And so this morning, I'm really excited to start a series on the book of Nehemiah with you guys. And so if you want to turn to that, we're going to read the first chapter of the book of Nehemiah. Let's have a quick read first. Nehemiah chapter 1, verse 1. The words of Nehemiah, son of Hacaliah.
In the month of Kislev, in the twentieth year, while I was in the citadel of Susa, Hanani, one of my brothers, came from Judah with some other men and I questioned them about the Jewish remnants that survived the exile and also about Jerusalem. They said to me, "Those who survived the exile and are back in the province are in great trouble and disgrace. The wall of Jerusalem is broken down and its gates have been burnt with fire." When I heard these things, I sat down and wept. For some days, I mourned and fasted and prayed before the God of heaven.
Then I said, "O Lord, God of heaven, the great and awesome God who keeps His covenant of love with those who love Him and obey His commands. Let Your ear be attentive and Your eyes open to hear the prayer Your servant is praying for You day and night for Your servants, the people of Israel. I confess the sins we Israelites, including myself and my father's house, have committed against You. We have acted very wickedly towards You. We have not obeyed the commands, decrees, and laws You gave Your servant Moses."
"Remember the instruction You gave Your servant Moses saying, 'If you are unfaithful, I will scatter you among the nations. But if you return to me and obey my commands, then even if your exiled people are at the farthest horizon, I will gather them from there and bring them to the place I have chosen as a dwelling for my name.' They are Your servants and Your people whom You redeemed by Your great strength and Your mighty hand. O Lord, let Your ear be attentive to the prayer of this Your servant and to the prayer of Your servants who delight in revering Your name. Give Your servant success today by granting him favour in the presence of this man."
I was the cup bearer to the king.

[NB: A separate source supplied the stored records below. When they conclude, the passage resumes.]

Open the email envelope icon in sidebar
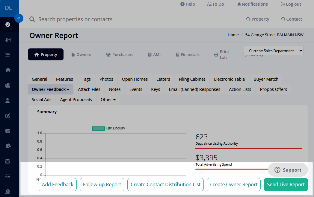This screenshot has width=314, height=197. [8, 131]
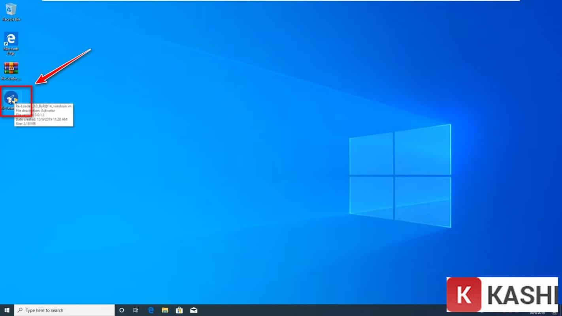Launch the Microsoft Store from the taskbar

[x=179, y=310]
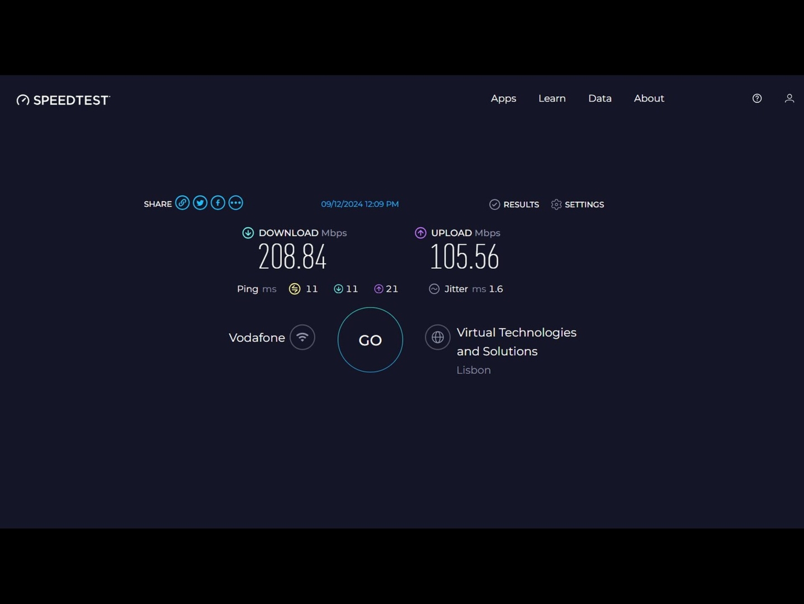Image resolution: width=804 pixels, height=604 pixels.
Task: Open Speedtest Settings
Action: point(578,205)
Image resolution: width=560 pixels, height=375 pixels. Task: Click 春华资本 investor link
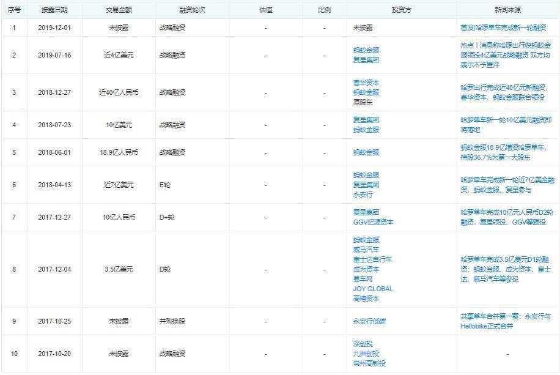coord(366,83)
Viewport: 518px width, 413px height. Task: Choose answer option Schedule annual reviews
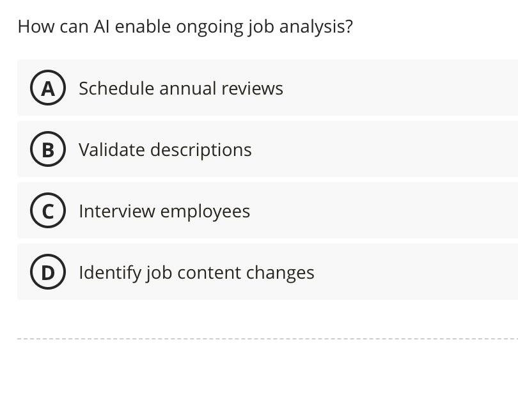tap(180, 88)
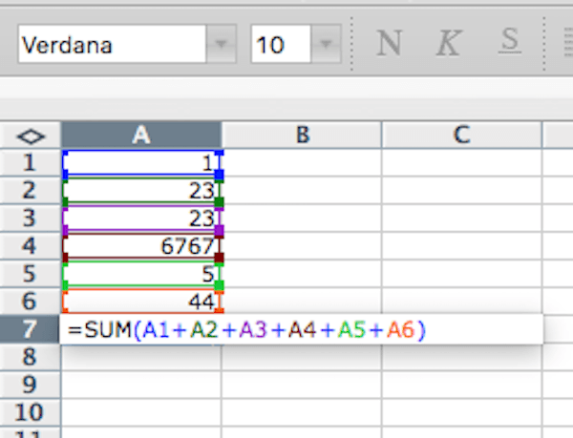Toggle underline formatting S button
Screen dimensions: 573x438
click(510, 44)
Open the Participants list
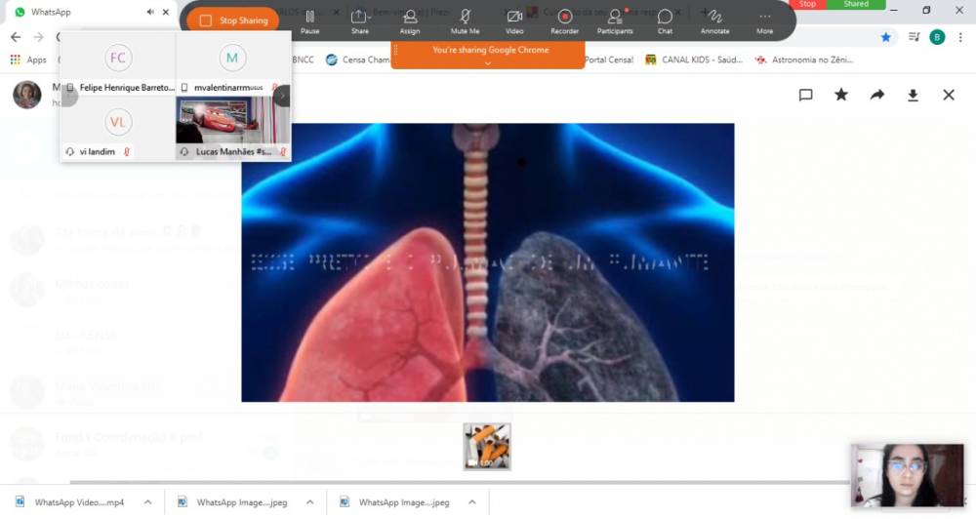The image size is (976, 519). click(615, 20)
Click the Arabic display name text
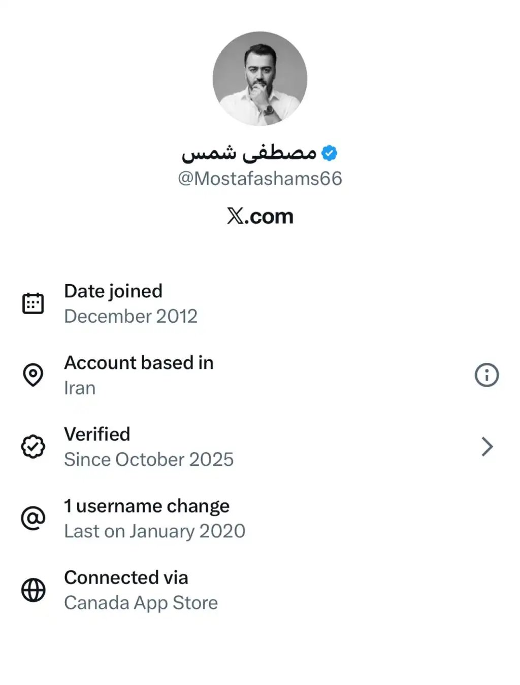This screenshot has width=520, height=685. point(249,153)
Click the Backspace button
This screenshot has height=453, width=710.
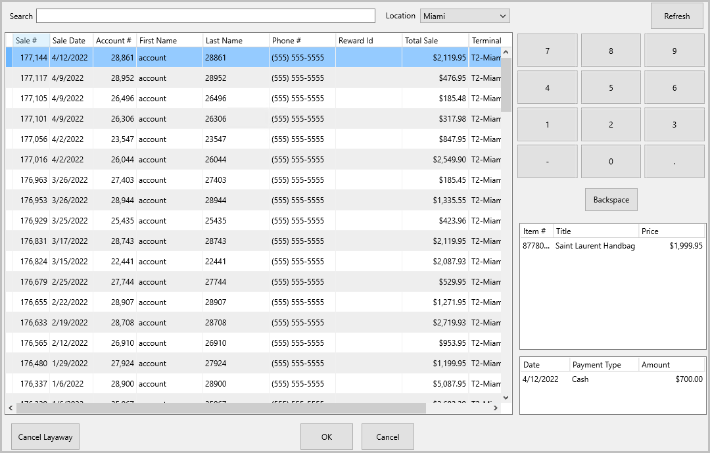(611, 200)
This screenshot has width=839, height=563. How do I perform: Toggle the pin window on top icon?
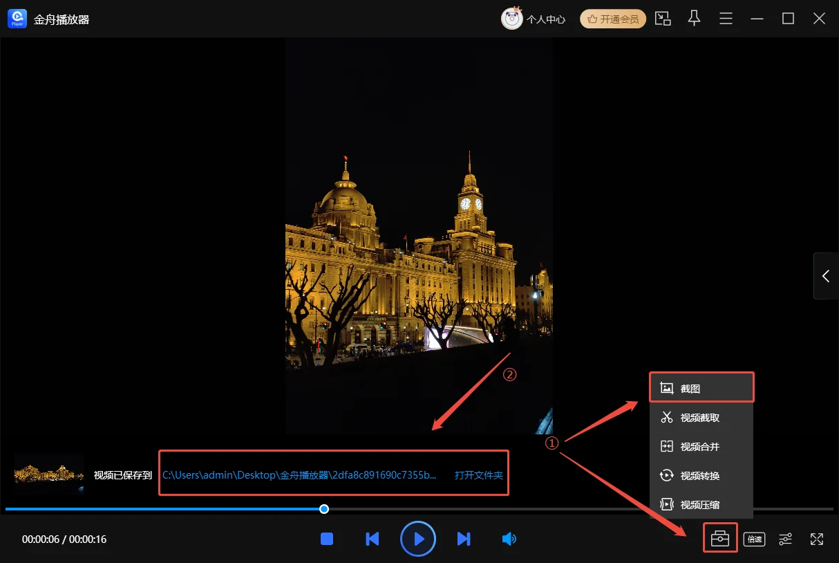694,19
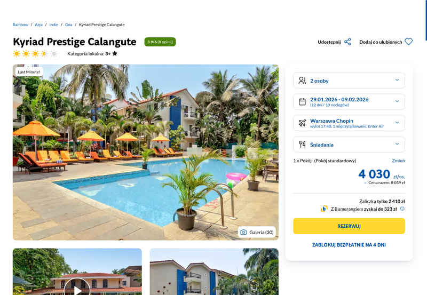Click Zmień to change the room
427x295 pixels.
click(398, 161)
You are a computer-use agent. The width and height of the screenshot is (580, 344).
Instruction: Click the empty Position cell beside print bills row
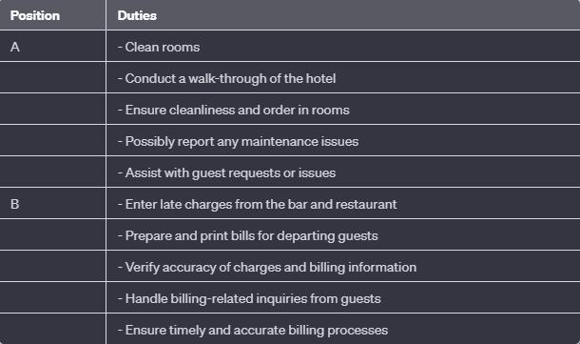(52, 235)

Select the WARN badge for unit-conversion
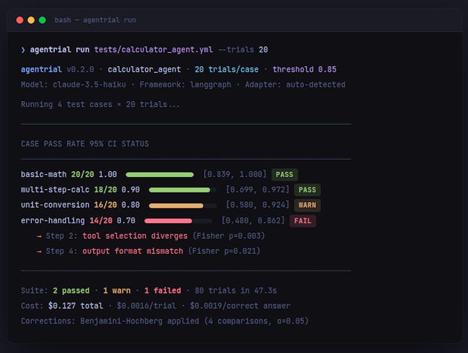coord(307,205)
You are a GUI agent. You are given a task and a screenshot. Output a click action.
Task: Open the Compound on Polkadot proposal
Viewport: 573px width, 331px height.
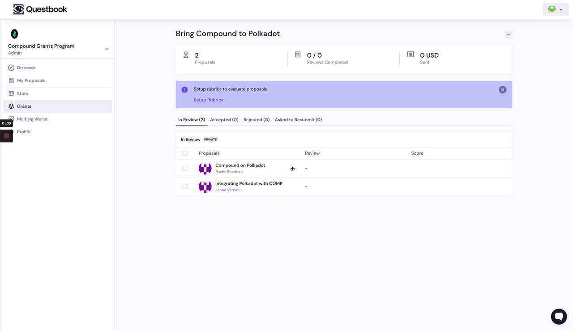[x=240, y=166]

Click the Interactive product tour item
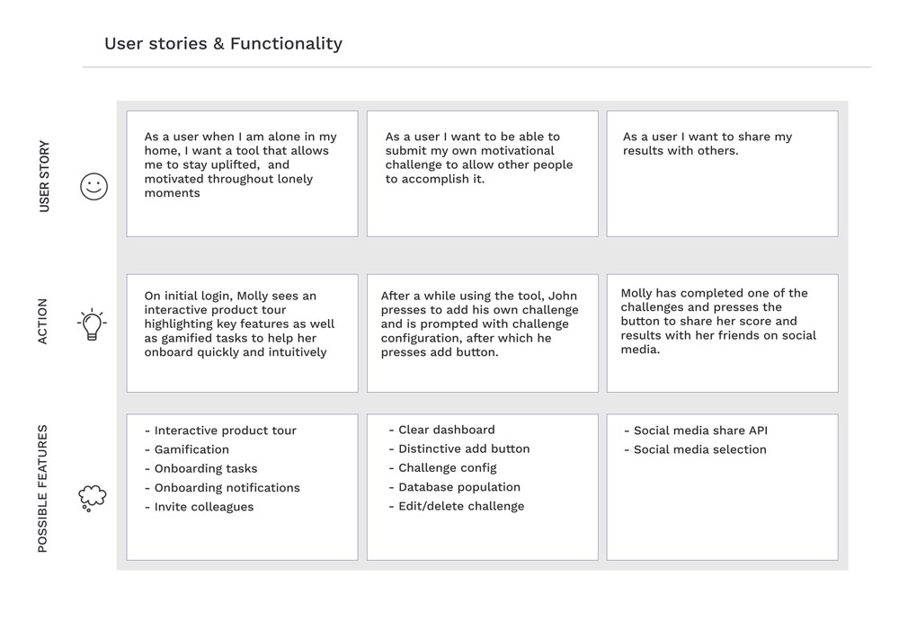tap(221, 430)
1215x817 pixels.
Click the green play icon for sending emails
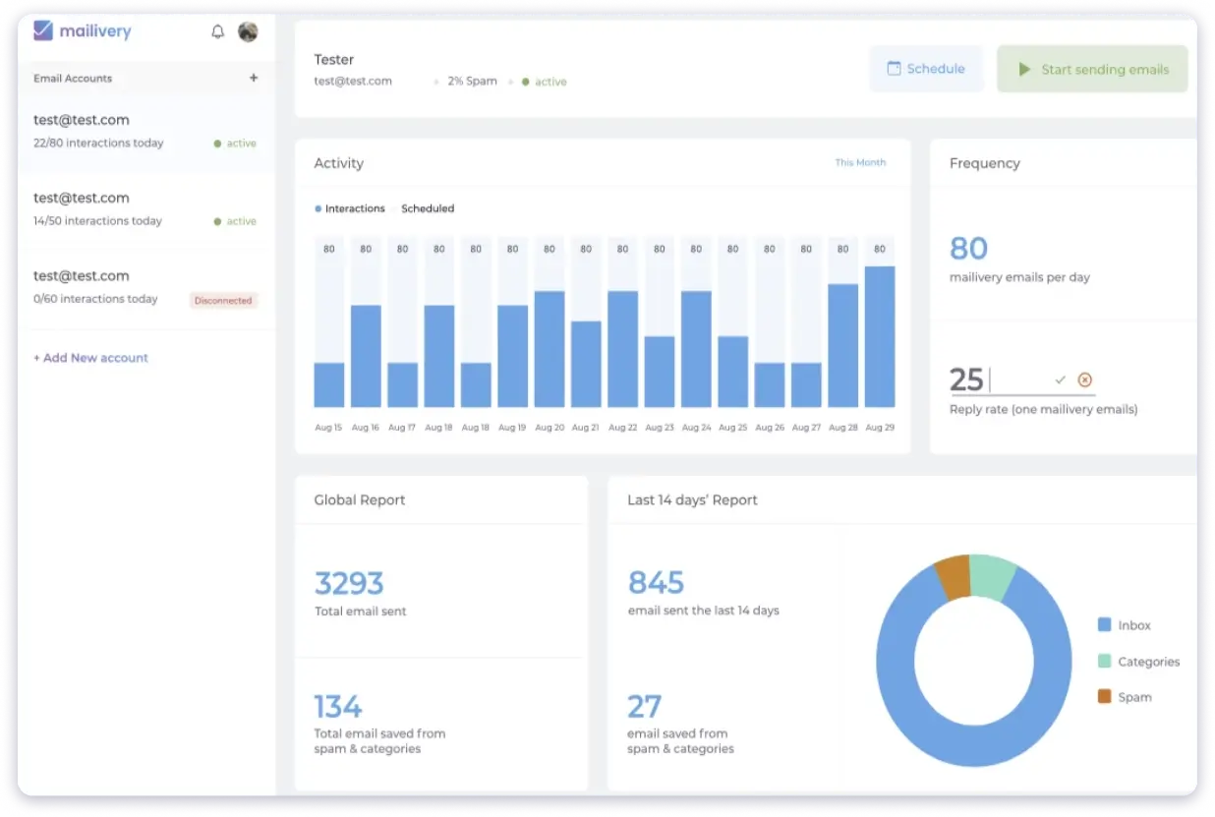1023,69
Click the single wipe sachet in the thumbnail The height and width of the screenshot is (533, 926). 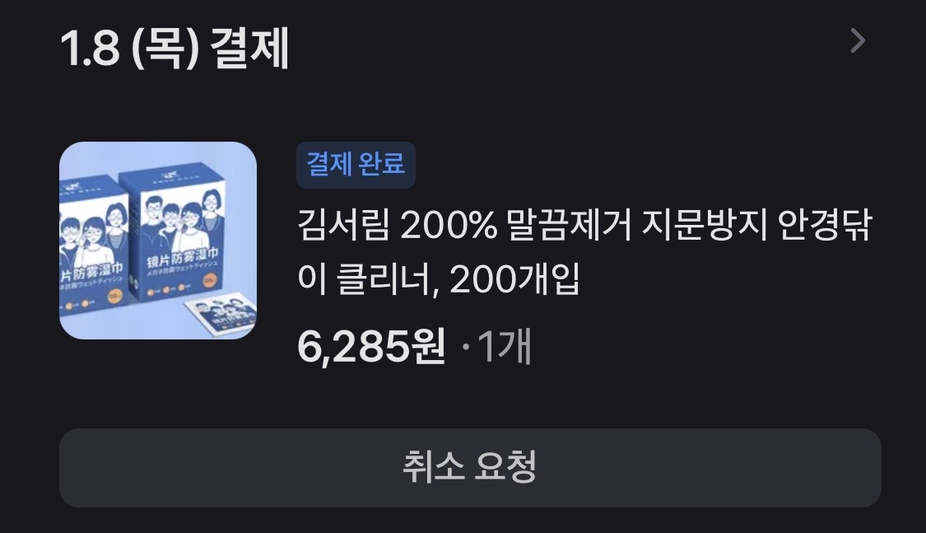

So far, our reading. And before we start, we probably need to do a little bit of context searching. So we will start by asking a few questions. Who wrote the book?
Where are we? And what is the big idea of the story? Who wrote this book? Well, tradition places it and identifies a man called Nehemiah who himself was a primary author of this book. The reason they say so, and the reason many believe so, is because it is written in the first person.
It talks about "I". "I, Nehemiah." The story of Nehemiah could be read, however, as a sequel to another book of the Old Testament, the book of Ezra. And people thought that perhaps it's possible that Ezra and Nehemiah were two volumes of the same collection. So Ezra first and then Nehemiah, kind of like Luke and Acts in the New Testament.
And perhaps then, Ezra, who was known as a scribe and was a contemporary of Nehemiah, Ezra was the one that maybe compiled all of Nehemiah's personal reflections into this book. We don't know anything much more about Nehemiah's youth, his background, his family situation or anything like that. We know that he was the cup bearer to the king, which meant that he was probably intelligent. He was probably handsome, because you had to present yourself well if you were part of the king's entourage. He was probably well educated and probably a nobleman from the Jewish people.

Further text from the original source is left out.